┌──

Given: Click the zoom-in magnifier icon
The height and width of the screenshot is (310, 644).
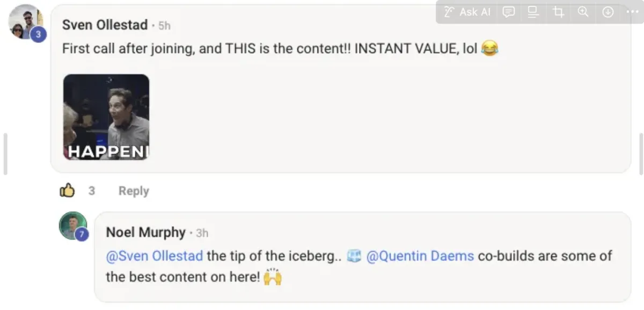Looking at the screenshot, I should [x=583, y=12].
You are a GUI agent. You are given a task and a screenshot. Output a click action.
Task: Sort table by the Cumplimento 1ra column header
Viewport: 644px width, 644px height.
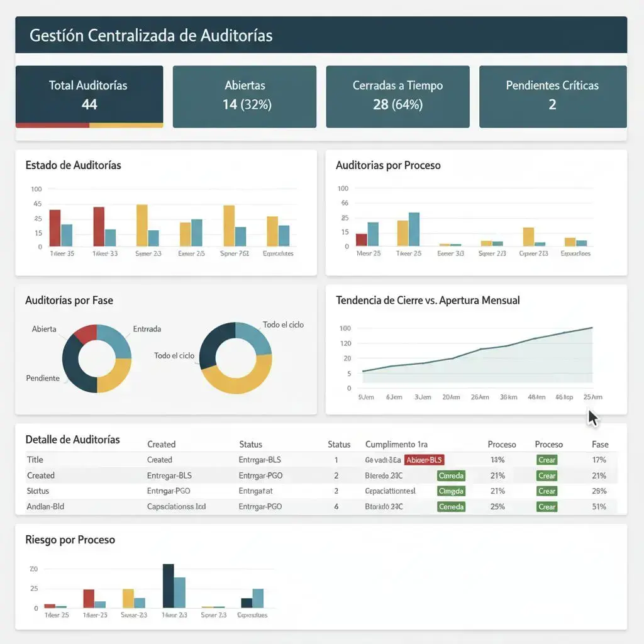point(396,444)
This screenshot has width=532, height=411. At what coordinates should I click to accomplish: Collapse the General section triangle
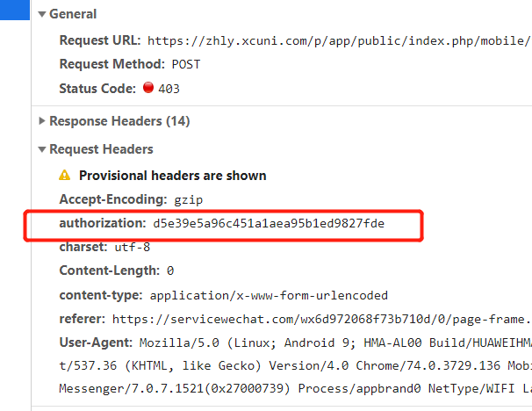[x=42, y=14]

└──
┌──

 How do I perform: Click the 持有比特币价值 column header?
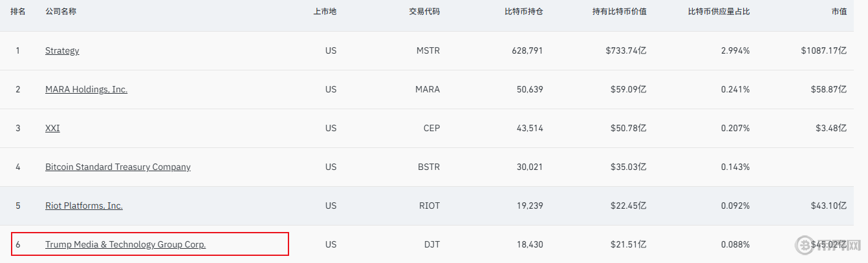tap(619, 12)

└──
┌──

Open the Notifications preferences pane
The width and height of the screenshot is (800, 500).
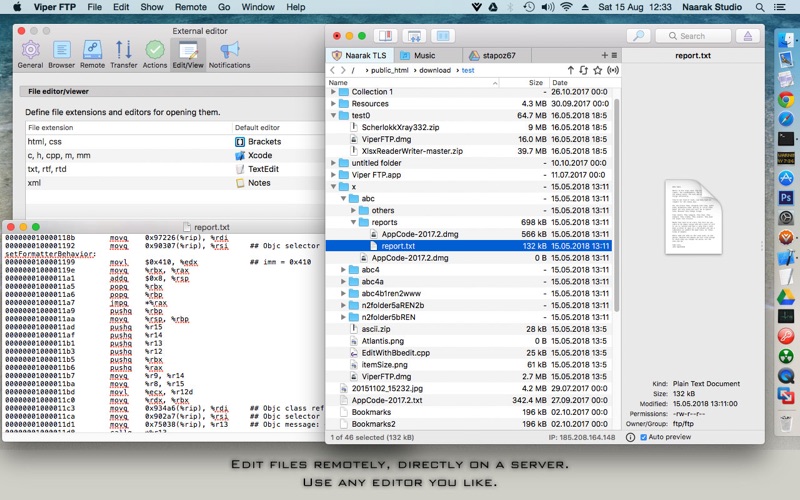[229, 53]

└──

Problem to work on: What you return from the records above should be exactly everything from the line with "The height and" down to the line with "Task: Sort table", both kept, and no pictures.

Written reply:
The height and width of the screenshot is (310, 644).
Looking at the screenshot, I should [x=583, y=12].
You are a GUI agent. You are given a task and a screenshot. Output a click action.
Task: Sort table by the Cumplimento 1ra column header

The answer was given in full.